#### [Task prompt]
Range to output from the entries below: the line containing "2420x1512 pixels." through the line containing "Click the Rechercher". Set it down exactly, ends included, nothing else.

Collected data
----------------------------------------

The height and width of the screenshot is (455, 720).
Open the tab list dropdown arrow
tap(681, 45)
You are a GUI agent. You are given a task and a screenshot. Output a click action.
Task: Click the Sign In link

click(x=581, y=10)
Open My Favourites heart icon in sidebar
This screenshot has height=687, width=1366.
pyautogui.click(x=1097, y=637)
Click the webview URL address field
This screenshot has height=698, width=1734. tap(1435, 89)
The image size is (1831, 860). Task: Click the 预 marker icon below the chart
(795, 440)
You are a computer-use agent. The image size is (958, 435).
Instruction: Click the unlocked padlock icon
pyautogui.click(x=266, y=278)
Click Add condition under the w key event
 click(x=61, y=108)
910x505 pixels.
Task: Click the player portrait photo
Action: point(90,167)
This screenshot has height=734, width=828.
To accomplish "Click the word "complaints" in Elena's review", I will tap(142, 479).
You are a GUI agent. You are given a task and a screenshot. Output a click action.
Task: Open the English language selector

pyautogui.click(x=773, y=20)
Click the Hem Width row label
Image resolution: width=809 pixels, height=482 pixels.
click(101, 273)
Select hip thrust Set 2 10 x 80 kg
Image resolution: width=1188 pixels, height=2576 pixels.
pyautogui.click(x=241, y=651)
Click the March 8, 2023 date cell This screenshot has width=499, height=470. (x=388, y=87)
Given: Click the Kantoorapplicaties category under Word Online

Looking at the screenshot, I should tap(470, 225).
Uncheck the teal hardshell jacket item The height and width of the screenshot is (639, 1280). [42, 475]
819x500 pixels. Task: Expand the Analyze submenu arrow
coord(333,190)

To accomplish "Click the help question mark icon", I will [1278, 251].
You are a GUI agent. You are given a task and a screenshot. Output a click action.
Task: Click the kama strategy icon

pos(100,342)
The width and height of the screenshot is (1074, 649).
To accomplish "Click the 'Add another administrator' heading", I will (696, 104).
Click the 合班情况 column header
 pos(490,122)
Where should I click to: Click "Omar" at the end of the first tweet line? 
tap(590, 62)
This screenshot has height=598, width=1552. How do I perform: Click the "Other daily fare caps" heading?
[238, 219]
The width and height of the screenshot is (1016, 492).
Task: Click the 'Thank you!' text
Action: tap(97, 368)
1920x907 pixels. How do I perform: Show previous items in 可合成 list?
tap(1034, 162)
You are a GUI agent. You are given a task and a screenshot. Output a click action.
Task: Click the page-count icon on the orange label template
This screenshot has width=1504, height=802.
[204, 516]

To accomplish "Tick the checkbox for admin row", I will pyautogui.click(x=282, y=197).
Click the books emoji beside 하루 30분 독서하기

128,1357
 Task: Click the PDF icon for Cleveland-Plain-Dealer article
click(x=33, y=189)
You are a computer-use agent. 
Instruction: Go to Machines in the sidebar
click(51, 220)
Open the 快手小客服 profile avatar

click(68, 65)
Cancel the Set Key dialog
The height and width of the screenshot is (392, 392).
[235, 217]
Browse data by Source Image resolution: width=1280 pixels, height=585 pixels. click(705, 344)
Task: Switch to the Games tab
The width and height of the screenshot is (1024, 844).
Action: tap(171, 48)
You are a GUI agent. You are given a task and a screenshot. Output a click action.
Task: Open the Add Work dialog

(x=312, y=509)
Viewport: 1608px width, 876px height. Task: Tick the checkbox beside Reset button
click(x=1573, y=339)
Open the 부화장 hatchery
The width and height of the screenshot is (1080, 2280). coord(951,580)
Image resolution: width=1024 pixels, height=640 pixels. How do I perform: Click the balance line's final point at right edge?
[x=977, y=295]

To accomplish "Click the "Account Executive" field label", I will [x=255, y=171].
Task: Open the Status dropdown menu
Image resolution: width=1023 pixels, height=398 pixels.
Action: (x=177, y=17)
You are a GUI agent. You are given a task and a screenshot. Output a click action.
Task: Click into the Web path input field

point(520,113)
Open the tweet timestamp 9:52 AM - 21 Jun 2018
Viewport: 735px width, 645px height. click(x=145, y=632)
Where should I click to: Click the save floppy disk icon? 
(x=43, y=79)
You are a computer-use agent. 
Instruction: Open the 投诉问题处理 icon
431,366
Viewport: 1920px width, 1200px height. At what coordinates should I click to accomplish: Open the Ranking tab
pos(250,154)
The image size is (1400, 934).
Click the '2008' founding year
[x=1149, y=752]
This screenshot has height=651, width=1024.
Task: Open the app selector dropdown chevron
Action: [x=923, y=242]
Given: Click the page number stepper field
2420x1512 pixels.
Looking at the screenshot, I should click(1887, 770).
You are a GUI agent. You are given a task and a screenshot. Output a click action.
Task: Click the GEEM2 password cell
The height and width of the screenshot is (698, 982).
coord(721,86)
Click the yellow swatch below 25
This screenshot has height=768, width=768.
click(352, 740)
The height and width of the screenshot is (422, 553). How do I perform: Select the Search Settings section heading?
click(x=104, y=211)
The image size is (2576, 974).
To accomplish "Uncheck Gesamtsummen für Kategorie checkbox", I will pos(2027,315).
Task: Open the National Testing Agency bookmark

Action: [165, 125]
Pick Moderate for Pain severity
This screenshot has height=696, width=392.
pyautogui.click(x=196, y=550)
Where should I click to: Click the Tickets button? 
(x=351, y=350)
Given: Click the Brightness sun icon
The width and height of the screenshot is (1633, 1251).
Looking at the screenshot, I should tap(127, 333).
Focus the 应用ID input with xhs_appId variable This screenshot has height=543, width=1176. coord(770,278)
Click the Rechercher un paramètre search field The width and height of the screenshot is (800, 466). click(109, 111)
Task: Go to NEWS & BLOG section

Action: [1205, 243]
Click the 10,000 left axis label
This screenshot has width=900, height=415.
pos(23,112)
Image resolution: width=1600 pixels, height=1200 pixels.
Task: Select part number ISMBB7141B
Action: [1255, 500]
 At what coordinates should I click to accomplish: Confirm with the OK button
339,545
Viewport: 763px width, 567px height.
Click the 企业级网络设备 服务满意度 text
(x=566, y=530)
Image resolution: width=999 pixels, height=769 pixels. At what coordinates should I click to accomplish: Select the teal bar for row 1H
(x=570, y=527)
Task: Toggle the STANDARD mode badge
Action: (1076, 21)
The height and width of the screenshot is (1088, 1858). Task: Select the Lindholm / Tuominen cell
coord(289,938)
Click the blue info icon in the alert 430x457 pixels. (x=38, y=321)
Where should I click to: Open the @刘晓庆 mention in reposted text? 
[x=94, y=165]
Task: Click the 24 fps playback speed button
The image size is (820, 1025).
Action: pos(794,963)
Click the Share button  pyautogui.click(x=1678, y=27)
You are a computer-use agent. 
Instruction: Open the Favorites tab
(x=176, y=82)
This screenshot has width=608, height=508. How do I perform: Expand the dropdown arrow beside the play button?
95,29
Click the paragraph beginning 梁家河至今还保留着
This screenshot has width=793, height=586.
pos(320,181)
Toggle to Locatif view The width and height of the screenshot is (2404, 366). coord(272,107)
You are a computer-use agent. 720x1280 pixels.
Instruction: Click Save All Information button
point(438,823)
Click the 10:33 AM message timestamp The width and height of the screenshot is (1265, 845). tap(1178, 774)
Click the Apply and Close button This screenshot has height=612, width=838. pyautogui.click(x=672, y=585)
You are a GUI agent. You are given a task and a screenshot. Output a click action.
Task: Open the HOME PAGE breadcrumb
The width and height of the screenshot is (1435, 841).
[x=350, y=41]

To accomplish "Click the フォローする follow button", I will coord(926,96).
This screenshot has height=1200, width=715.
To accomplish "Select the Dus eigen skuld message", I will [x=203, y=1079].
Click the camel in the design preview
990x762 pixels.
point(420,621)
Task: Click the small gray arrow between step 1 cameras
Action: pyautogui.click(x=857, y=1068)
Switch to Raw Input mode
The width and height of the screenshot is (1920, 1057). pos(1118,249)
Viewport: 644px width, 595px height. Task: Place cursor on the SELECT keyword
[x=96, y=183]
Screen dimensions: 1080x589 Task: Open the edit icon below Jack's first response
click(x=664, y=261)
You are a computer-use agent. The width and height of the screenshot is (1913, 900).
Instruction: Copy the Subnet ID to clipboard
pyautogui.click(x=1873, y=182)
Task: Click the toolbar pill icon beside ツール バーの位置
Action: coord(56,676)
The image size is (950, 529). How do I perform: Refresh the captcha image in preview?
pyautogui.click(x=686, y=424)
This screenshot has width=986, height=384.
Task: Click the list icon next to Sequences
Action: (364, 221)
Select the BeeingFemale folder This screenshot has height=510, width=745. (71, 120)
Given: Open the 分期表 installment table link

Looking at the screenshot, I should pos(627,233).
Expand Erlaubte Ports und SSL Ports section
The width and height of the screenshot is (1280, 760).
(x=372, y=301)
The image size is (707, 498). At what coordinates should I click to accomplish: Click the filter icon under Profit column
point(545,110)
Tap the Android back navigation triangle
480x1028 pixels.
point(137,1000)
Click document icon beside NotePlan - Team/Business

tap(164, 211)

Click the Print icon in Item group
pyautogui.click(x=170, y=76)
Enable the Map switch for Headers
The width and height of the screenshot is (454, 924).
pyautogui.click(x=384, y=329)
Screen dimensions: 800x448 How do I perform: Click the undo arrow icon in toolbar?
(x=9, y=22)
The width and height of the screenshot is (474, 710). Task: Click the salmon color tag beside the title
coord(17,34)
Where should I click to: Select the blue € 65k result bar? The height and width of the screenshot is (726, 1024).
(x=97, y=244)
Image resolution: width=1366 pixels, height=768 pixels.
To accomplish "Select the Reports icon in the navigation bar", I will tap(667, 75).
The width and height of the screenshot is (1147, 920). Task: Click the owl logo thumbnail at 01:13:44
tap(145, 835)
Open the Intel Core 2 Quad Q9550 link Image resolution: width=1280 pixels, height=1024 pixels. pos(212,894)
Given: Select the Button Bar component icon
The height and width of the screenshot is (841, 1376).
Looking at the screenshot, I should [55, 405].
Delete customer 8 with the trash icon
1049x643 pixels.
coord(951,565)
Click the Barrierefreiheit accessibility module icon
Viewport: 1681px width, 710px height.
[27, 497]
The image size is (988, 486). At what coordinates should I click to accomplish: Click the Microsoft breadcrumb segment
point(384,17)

----------------------------------------

#### [Result of this exercise]
2420x1512 pixels.
Looking at the screenshot, I should click(1887, 770).
You are a GUI agent. You are given a task and a screenshot. Output a click action.
Task: Click the GEEM2 password cell
The height and width of the screenshot is (698, 982).
coord(721,86)
Click the yellow swatch below 25
This screenshot has height=768, width=768.
click(352, 740)
The height and width of the screenshot is (422, 553). How do I perform: Select the Search Settings section heading?
click(x=104, y=211)
The image size is (2576, 974).
To accomplish "Uncheck Gesamtsummen für Kategorie checkbox", I will pos(2027,315).
Task: Open the National Testing Agency bookmark

Action: [165, 125]
Pick Moderate for Pain severity
This screenshot has height=696, width=392.
pyautogui.click(x=196, y=550)
Where should I click to: Click the Tickets button? 
(x=351, y=350)
Given: Click the Brightness sun icon
The width and height of the screenshot is (1633, 1251).
Looking at the screenshot, I should tap(127, 333).
Focus the 应用ID input with xhs_appId variable This screenshot has height=543, width=1176. coord(770,278)
Click the Rechercher un paramètre search field The width and height of the screenshot is (800, 466). click(109, 111)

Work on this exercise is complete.